→ Brief
Transcribe the data below line by line without any changes, omitting the pictures from your answer.
** BEGIN **
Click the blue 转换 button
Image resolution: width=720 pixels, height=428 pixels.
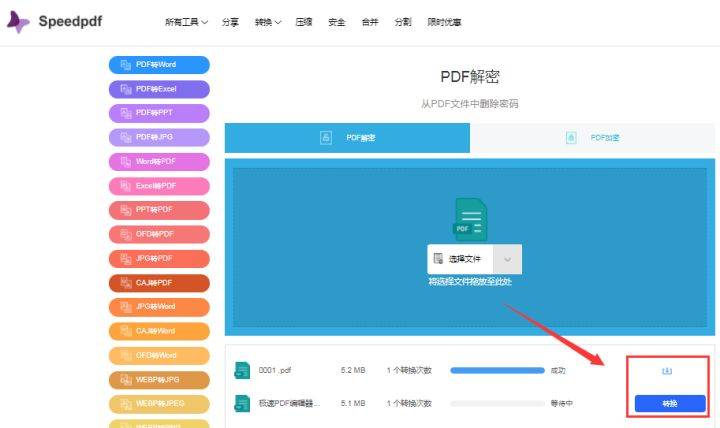670,404
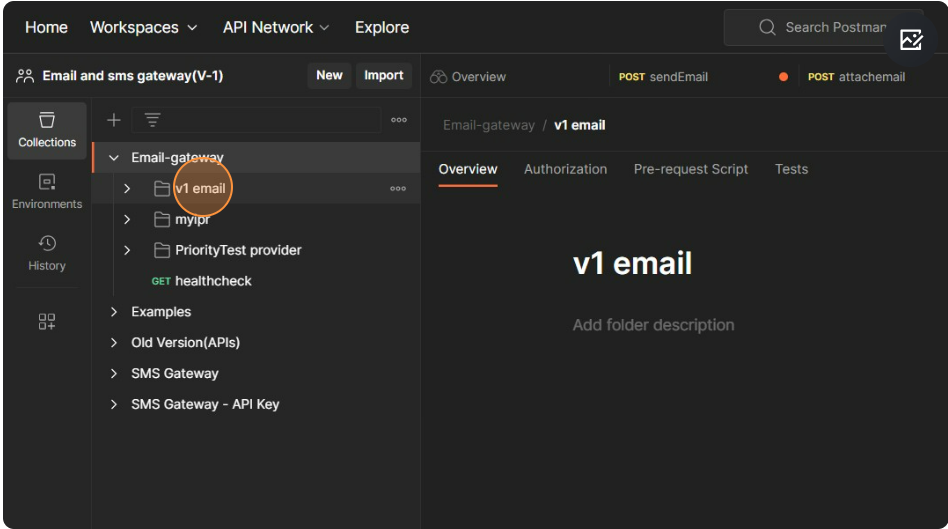The image size is (948, 529).
Task: Open the API Network dropdown menu
Action: [x=276, y=27]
** END **
→ The completed task
Click the blue 转换 button
Image resolution: width=720 pixels, height=428 pixels.
670,404
The image size is (948, 529).
Task: Open the API Network dropdown menu
Action: [x=276, y=27]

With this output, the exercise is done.